Monday, January 23, 2012

Surrendering your hamsters

I was going to start the week with a post about hedge fund managers. Or more dubious technology from CES.  Or a possible cure for the bedbug epidemic. A new theme park in France. But then I saw the article about the poor man in Lawrence, Massachusetts who:

…turned over 94 hamsters to a local animal shelter, telling officials he was running out of room in his apartment. (Source: Boston.com.)

The man had been keeping hamsters for pets for about 5 years, so my first thought was, only94? Surely, with sexual maturity reached at a couple of months, a gestation period of a few weeks, and litter sizes that can run up to 18, a number in the billions might not have been unimaginable over the course of 5 years.

But what do I know from hamsters?

The answer: nothing, other than Hamid of Aleppohaving vivid and fond childhood memories of the book , Hamid of Aleppo. I was so taken with Hamid that I copied most of the illustrations using tracing paper and had a collection – with some sort of feeble story line -  that I called “My Hamid.”

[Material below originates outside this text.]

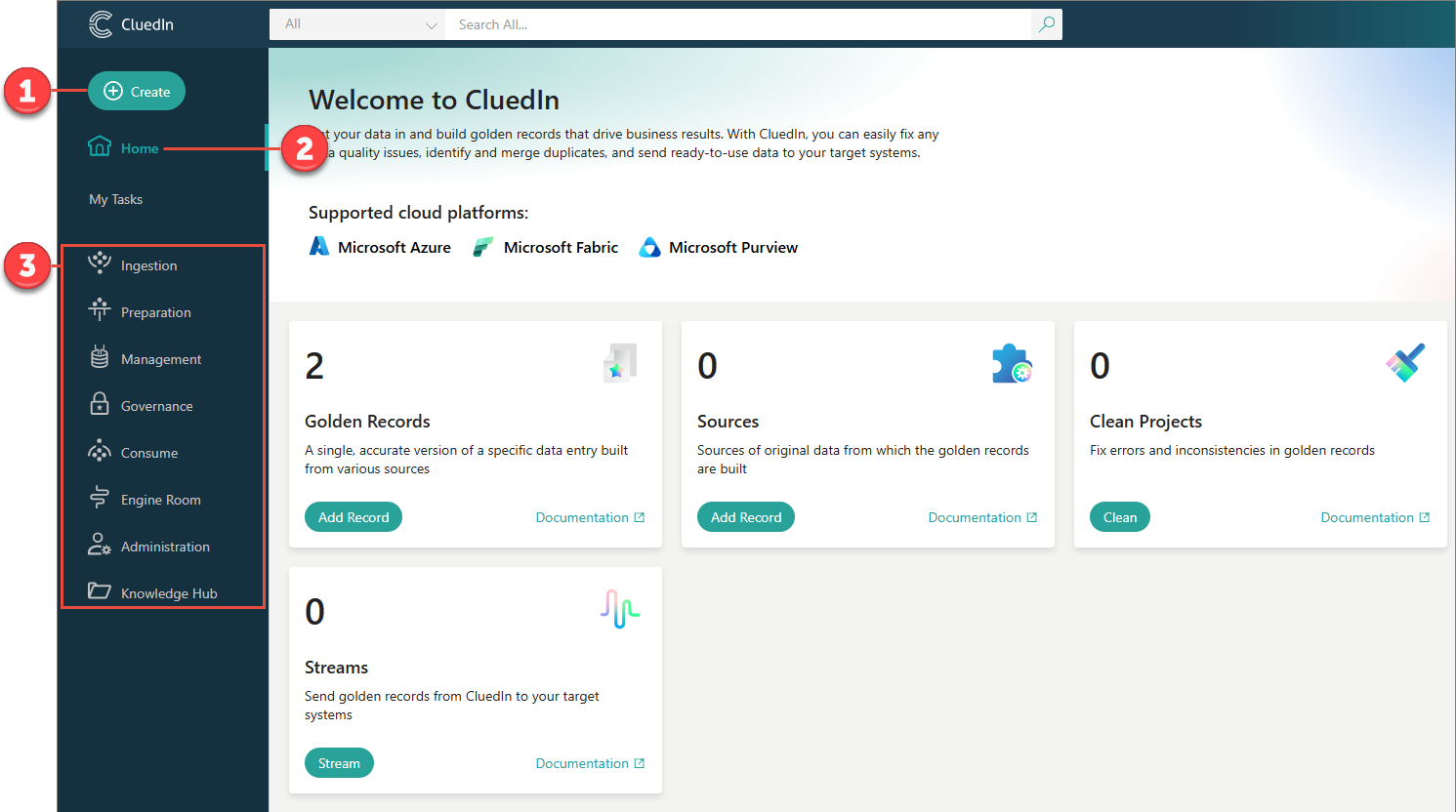Image resolution: width=1456 pixels, height=812 pixels.
Task: Select the Management database icon
Action: pos(100,357)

Fortunately,when I wanted to know more about hamsters, there was Jimmy Wales to the rescue! From Wikipedia, I learned that hamsters are solitary little folks, and when housed with a fellow hamster often fight to the death. Plus hamster mothers have been known to cannibalize a few tasty morsels from their large litters. So this would keep something of a lid on exponential rodent begatting.

While I have no hamster experience, I have some second-hand gerbil history. (No, not that.)

For a number of years, my husband and I lived in an apartment in the home of a family that had two small kids, with whom we became very close. This was quite some time ago – those two small kids are now 34 and 30 – but I remember how excited Soph and Sam were when their father brought home what he was told were two male gerbils. The kids named them David and Scamp.

It is, apparently, not all that easy to tell the difference between a boy gerbil and a girl gerbil. No blue for boys, no pink for girls. Within a few days, when a dozen or so little hairless thing-ies appeared in the cage, it was clear that either David or Scamp was a female of the species.

We paid a call on the new parents, and I asked which one was David and which one was Scamp.

Before the words were out of my mouth, gerbil number one – paying no attention to the nicety of a bit of a post-partum lay-off – was mounting gerbil number two’s back.

Never mind, I told the kids. I think I figured it out.

Anyway, whether through gerbil parent intervention of the cannibalistic order,  or through human parent intervention of the flush it down the toilet variety, the baby gerbils were soon gone from the cage. As I recall, Scamp and David didn’t last much longer, either.

They were, however, quite cute.

They were also the first in a string of pet mishaps in this family: Persephone, the dog who died; Chico Marx, the bird who died.

Definitely bad pet karma going on downstairs.

As for the Lawrence hamsters, they were:

… well cared for kept in aquariums, buckets and Tupperware containers (Source: Lawrence Eagle Tribune.)

The hamster-meister just got overwhelmed, and went to a local MSPCA shelter for small animals and asked it they could take his furry friends out of their Tupperware containers and off of his hands. The surrendered hamsters will be put up for adoption. Originally, the man was going to keep a couple, then decided to let the entire lot go.

In addition to reclaiming his home, I’m guessing he’ll be in the money now. Even though they’re little mouths to feed, it can’t be cheap when there are 94 of them. And I’m guessing the house will smell a bit better, once the weather gets warm enough to crack open a few windows.

Despite the benefits of de-hamstering your life, I can’t help but thinking: this poor man!

All he wanted 5 years back was a little something to keep him company, a little someone to care for. The solitary hamster that he adopted turned out to be, as the Irish might have it, up the pole. So one hamster just naturally led to another.

I kind of wish he’d kept a few, but it might have been just too hard to pick his favorites. Or maybe he just needed to make a clean break.

Whatever the case, let’s hear it for a man who knew his limits, and let’s hope all those hamsters find good new homes.